*Problem to work on:*
Only the lines below from the one containing "Penyerahan Sembako gratis" to the one containing "VIDEO: Warga Patungan" should be repeated, both included and unchanged.

Stored items:
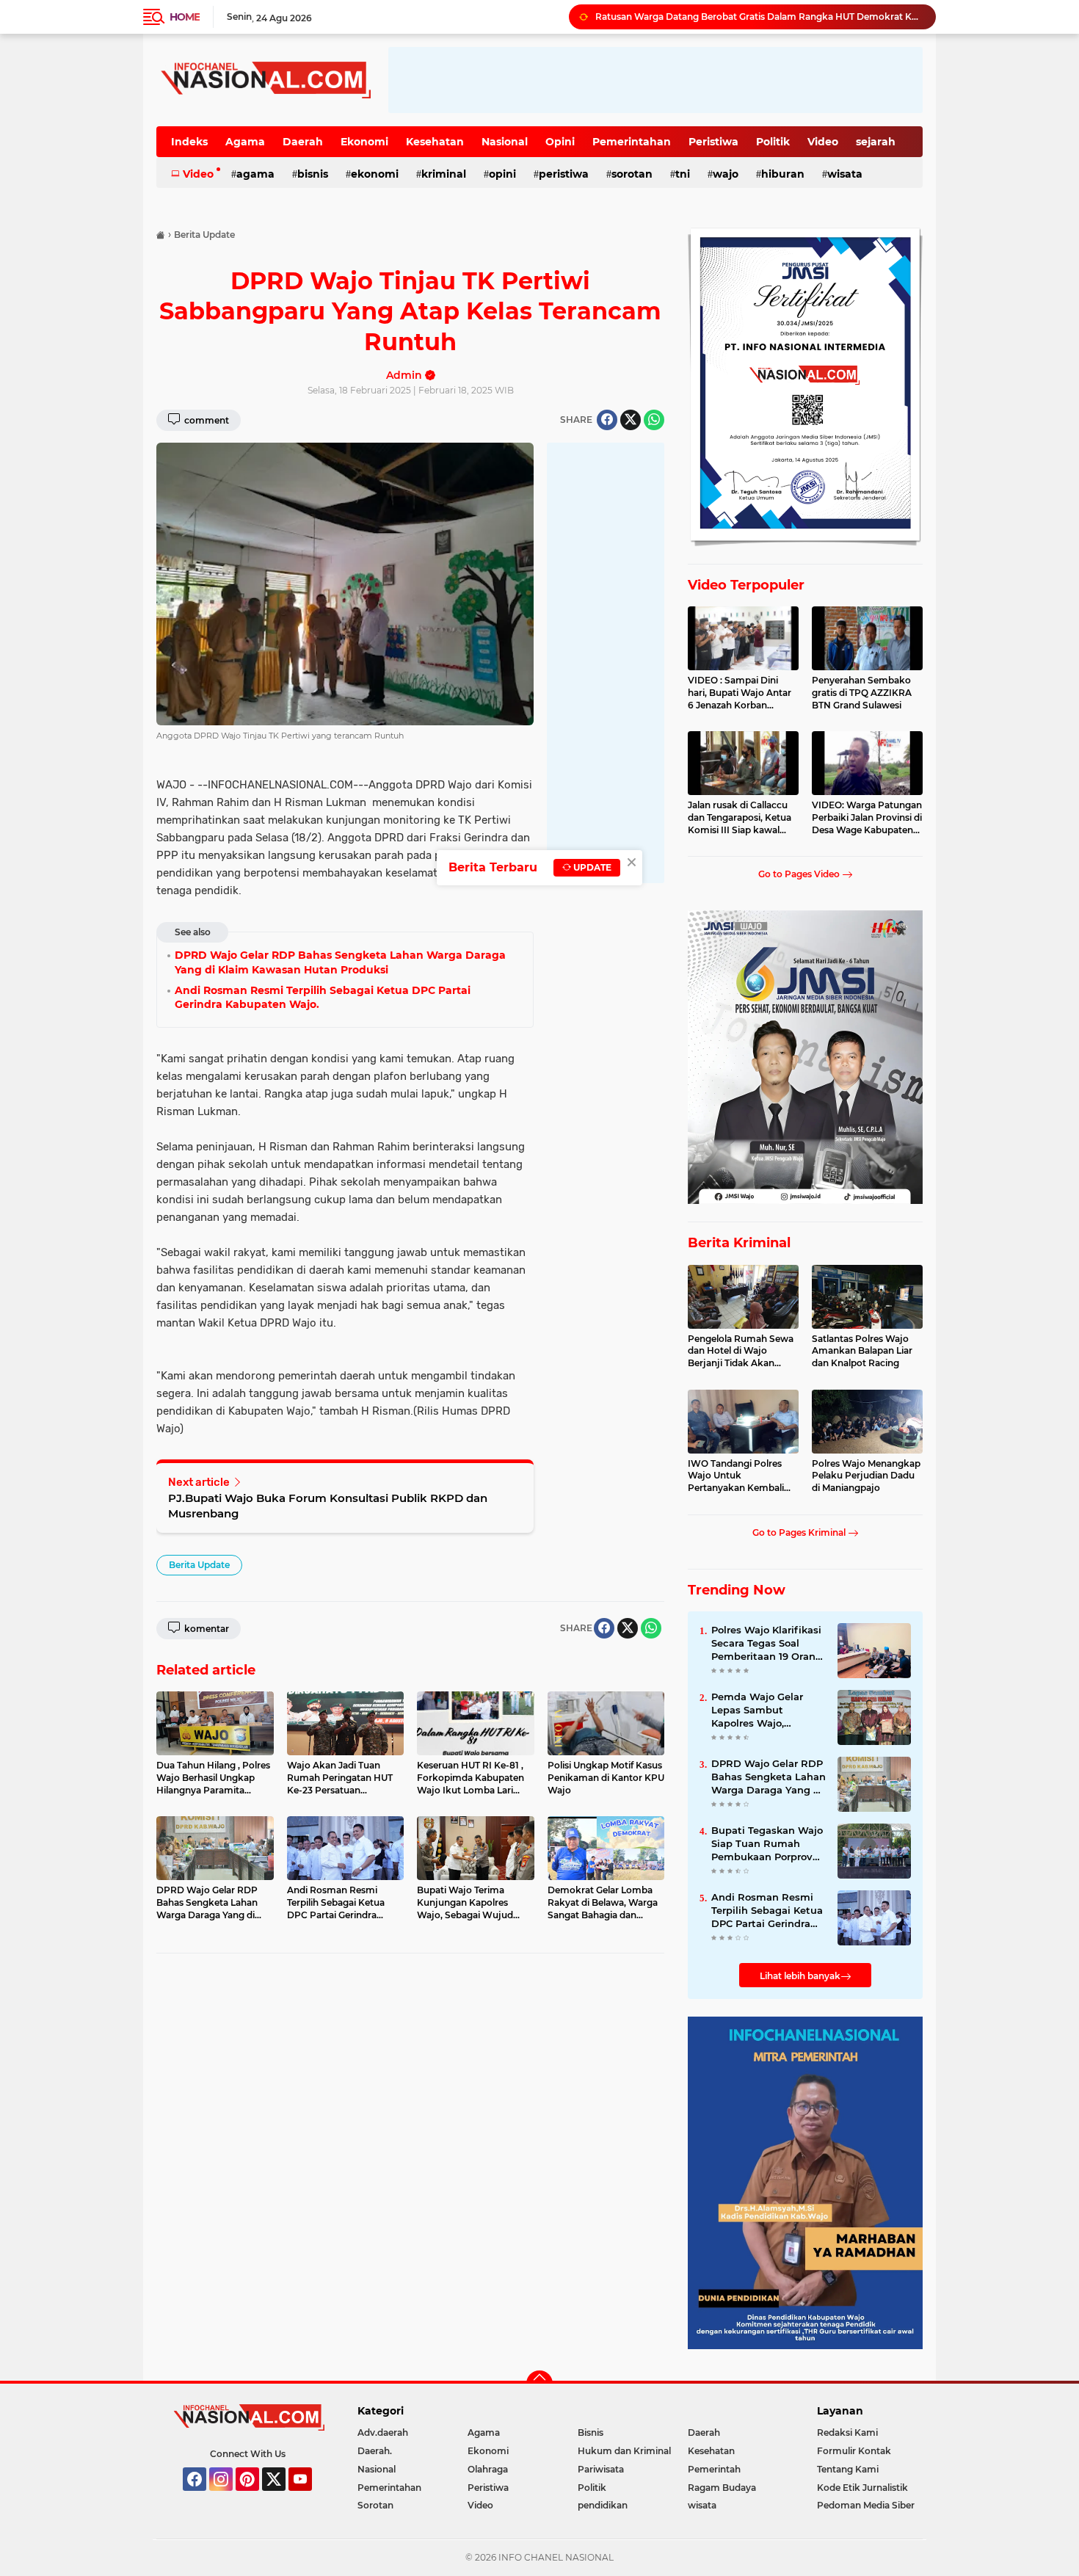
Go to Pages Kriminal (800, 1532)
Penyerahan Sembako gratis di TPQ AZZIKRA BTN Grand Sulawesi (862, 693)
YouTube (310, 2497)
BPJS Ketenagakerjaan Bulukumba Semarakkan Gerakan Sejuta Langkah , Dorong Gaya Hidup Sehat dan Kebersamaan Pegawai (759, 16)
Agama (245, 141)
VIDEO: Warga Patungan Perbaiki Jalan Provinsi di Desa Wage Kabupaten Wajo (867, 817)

...

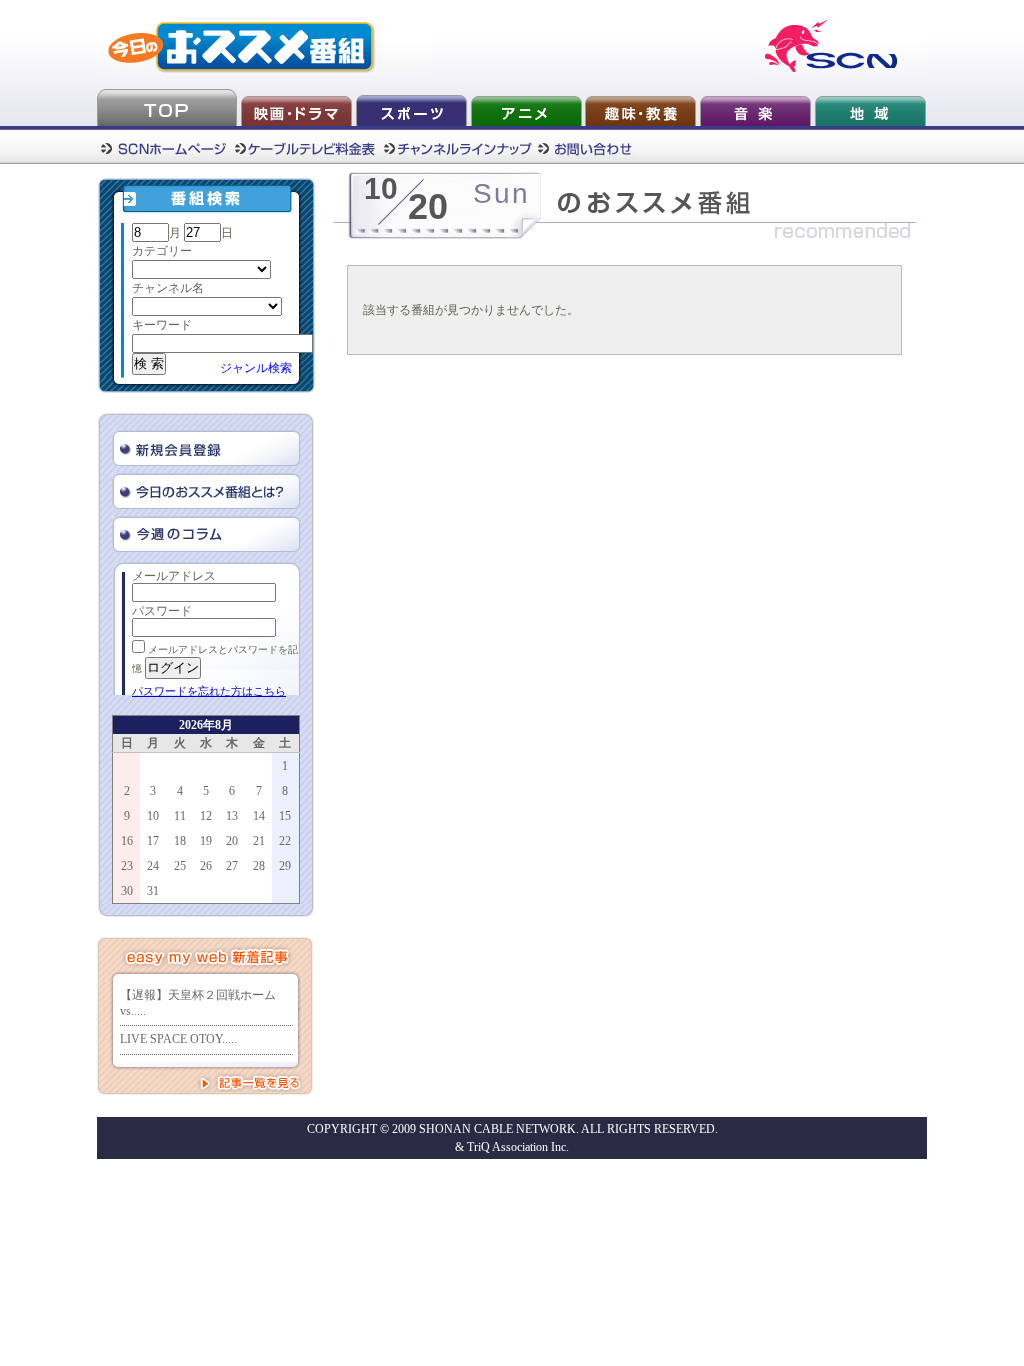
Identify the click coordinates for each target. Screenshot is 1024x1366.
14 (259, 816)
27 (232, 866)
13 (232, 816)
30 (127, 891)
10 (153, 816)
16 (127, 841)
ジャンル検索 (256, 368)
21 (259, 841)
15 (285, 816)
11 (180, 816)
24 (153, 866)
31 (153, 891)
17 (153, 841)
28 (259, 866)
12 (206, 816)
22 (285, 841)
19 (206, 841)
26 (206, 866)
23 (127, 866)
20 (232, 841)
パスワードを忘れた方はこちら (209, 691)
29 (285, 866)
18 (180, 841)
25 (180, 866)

*Output of the task:*
Penyerahan Sembako gratis di TPQ AZZIKRA BTN Grand Sulawesi (862, 693)
YouTube (310, 2497)
BPJS Ketenagakerjaan Bulukumba Semarakkan Gerakan Sejuta Langkah , Dorong Gaya Hidup Sehat dan Kebersamaan Pegawai (759, 16)
Agama (245, 141)
VIDEO: Warga Patungan Perbaiki Jalan Provinsi di Desa Wage Kabupaten Wajo (867, 817)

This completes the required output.